TV Reporter: (in Deweys point of view) In international news today, boring, boring, boring. I am incredibly boring. Do you know who is boring? Me. Boring goring soring loring noring roring thoring. Why haven't you changed the channel yet?
(Dewey changes the channel to cartoons)
Herbie Doll: Dewey, have you forgotten me? I thought you were friends. All the other boys and girls on your street are my friends. They all bought me. Your parents have lots of money. They're just hiding it. But I didn't want you to buy me for me. It's for your own good. I didn't want to have to tell you this, but if you don't buy me, you'll die.
(Dewey gets shocked by getting wide-eyed)
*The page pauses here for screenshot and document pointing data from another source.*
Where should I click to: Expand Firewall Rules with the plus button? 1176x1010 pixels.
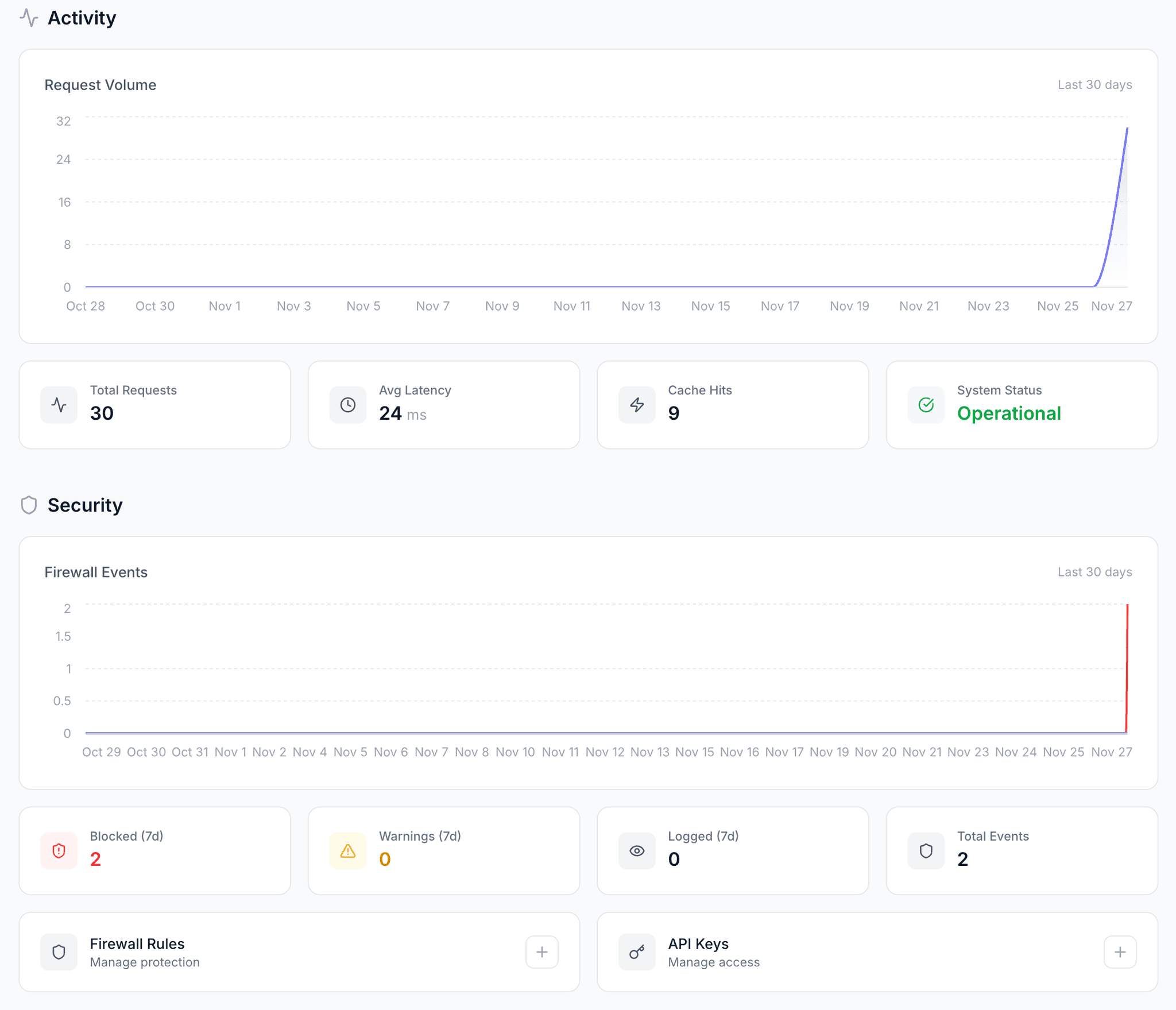pos(541,952)
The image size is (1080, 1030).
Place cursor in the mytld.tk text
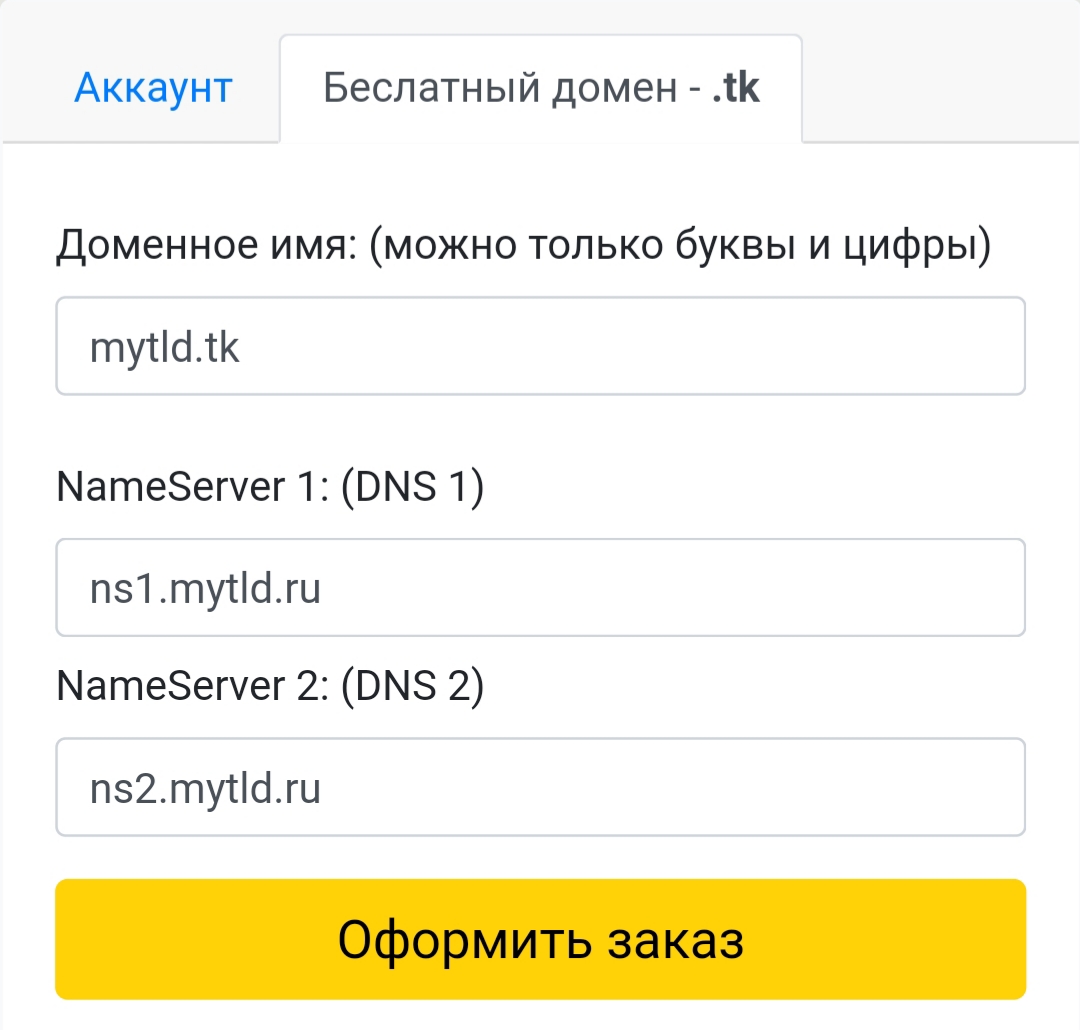165,347
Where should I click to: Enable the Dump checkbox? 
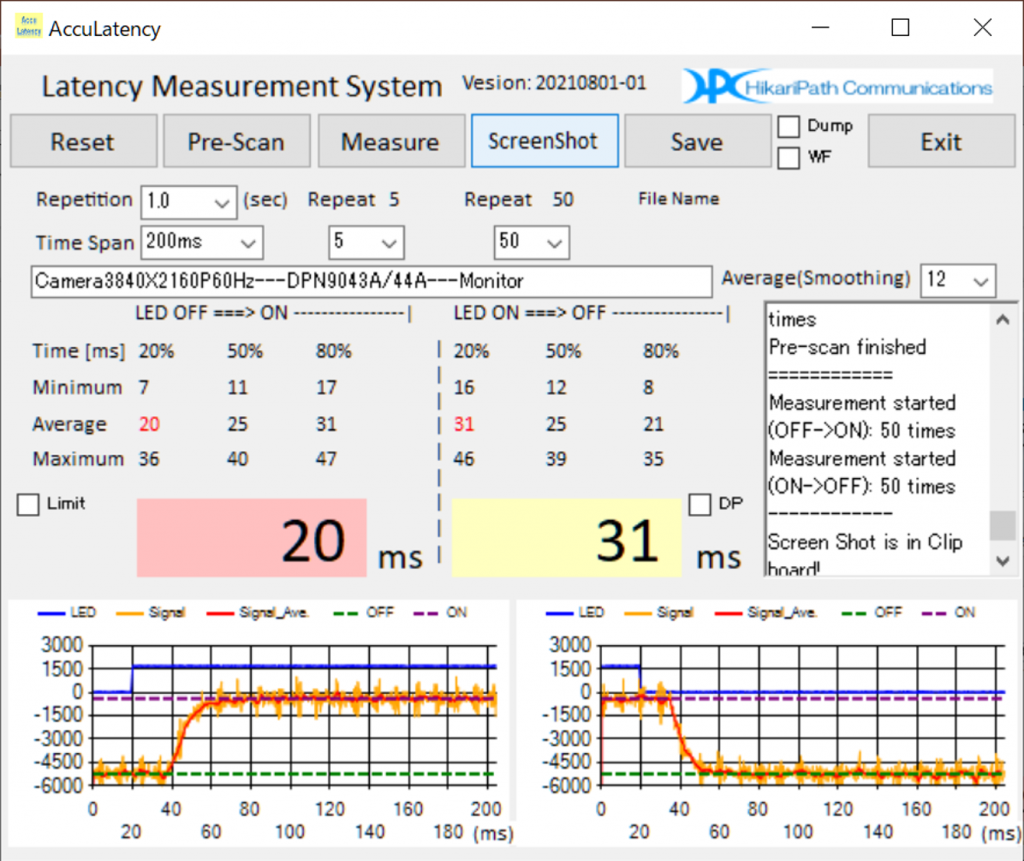click(x=789, y=127)
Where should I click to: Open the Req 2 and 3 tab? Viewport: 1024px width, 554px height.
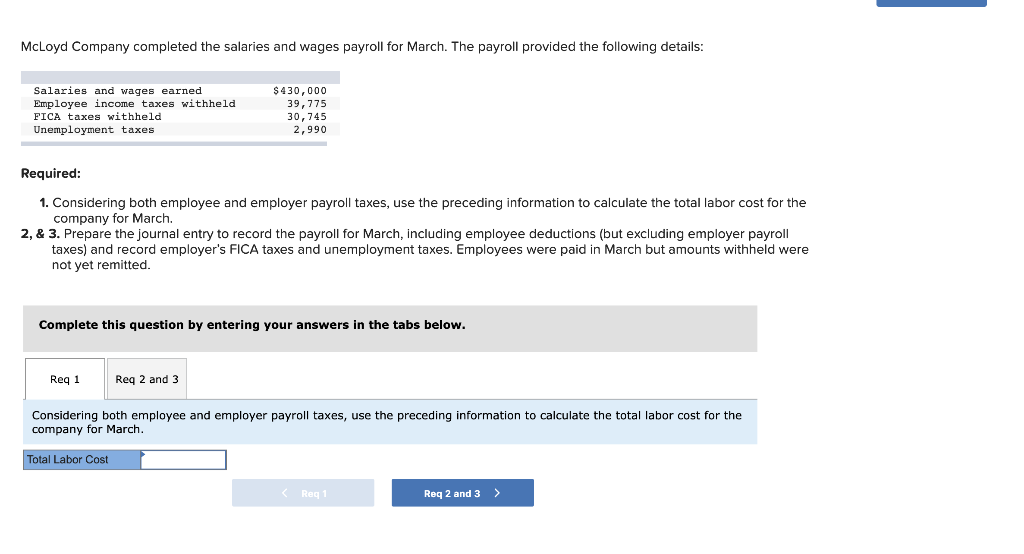(x=147, y=379)
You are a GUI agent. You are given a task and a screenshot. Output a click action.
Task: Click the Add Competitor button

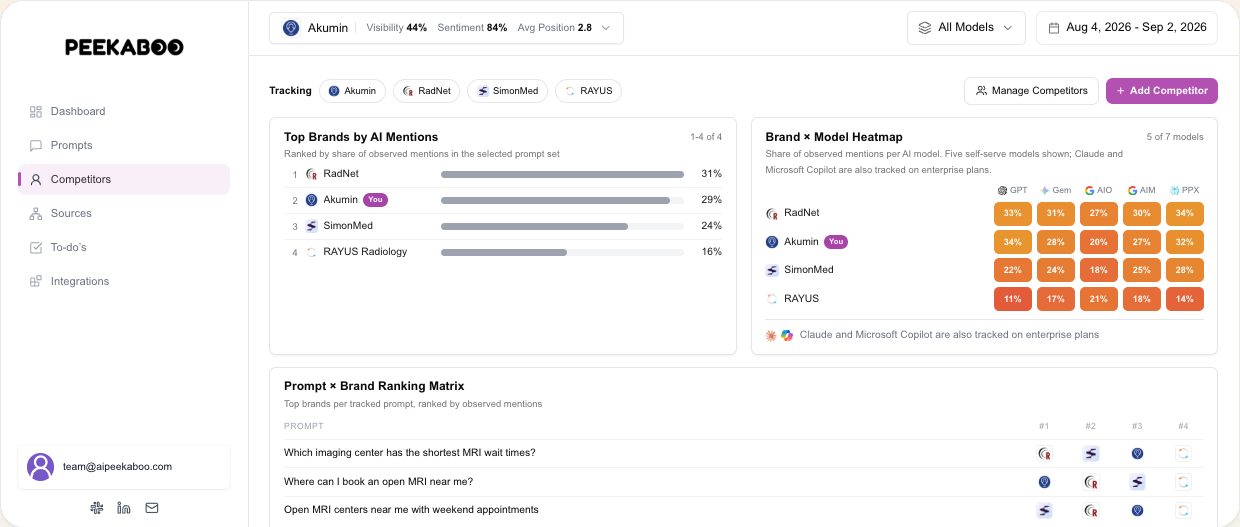click(x=1161, y=91)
Malcolm: Oh, my God, I'm a Krelboyne with a brother who's a cheerleader. I could wet my pants in public and it would be a lateral move.
Reese: I'm just not coordinated unless I'm hitting somebody.
Malcolm: I don't know why Mom gets me up at 8:00. School doesn't even start until 8:15.
Malcolm: Listen to the words: good, boy, cheerleader. Quit while you still have some dignity.
Reese: Oh, and let her think I'm a quitter.
Malcolm: You can't even remember a simple six-step routine.
Reese: There's six steps?
Malcolm: Yes. It's just right-left-right-left-reverse-pose.
Reese: You remember that by just watching?
Malcolm: You guys did it like ten times!
Reese: I know what's more embarrasing.
Reese: Getting beaten to a coma by a good boy cheerleader.
Commandant Spangler: (screaming from his office) My mother was neither a Madonna or a whore! She was a damn fine woman!
Reese: So, you know my routine?
Malcolm: It's not that hard.
Reese: But... you know my routine.
Malcolm: Yes, I do. Look, I know where this is going...
Reese: No, you don't. You're going to help me.
Malcolm: That is where I was going.
Reese: Oh, good. Let's get started.
Malcolm: I tried talking to him, I gave him advice, I tried reasoning with him, there's only one thing left to do: Sit back and laugh my ass off!
Hal: (giving the sex talk) If the boy is from OUR family, it goes a little more like this... (using the action figures to represent a boy and girl couple) "I like you." "I HATE you!" "Now, I LOVE you!" "LEAVE ME ALONE! Your insane neediness is driving me away!" "Look at me! Look at me, I'm crazy! Pay attention to me! I'm an idiot, watch me crash and burn! Woop-woop-woop, whoo!"
Malcolm: The only thing worse than a guy cheerleader is the guy who never takes his hand out of his butt!
Reese: Oh, you mean Chester? He's a cheerleader too! He does a lot of solo work.
Cold Open: The Krelboynes sing during recess while Malcolm plays basketball.
This is the last appearance of Catherine Lloyd Burns as a regular cast member. Her name still appears in the opening credits of the next episode, "Rollerskates," however, she doesn't appear in the episode.
Herbie, the toy Dewey wants, resembles the blue aardvark from the DePatie-Freleng theatrical series, The Ant and the Aardvark from 1969 to 1971, and his voice sounds strikingly similar to the Mad Hatter from Disney's Alice in Wonderland (1951).